### TASK TO COMPLETE:
The records sit below this line. Repeat all of them exactly.

### RECORDS SUPPLIED:
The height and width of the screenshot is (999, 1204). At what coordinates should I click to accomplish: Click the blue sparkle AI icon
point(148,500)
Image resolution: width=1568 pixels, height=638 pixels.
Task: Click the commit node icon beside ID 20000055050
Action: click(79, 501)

### YOUR SOLUTION:
The height and width of the screenshot is (999, 1204). At what coordinates should I click to accomplish: Click the blue sparkle AI icon
point(148,500)
Image resolution: width=1568 pixels, height=638 pixels.
Task: Click the commit node icon beside ID 20000055050
Action: click(79, 501)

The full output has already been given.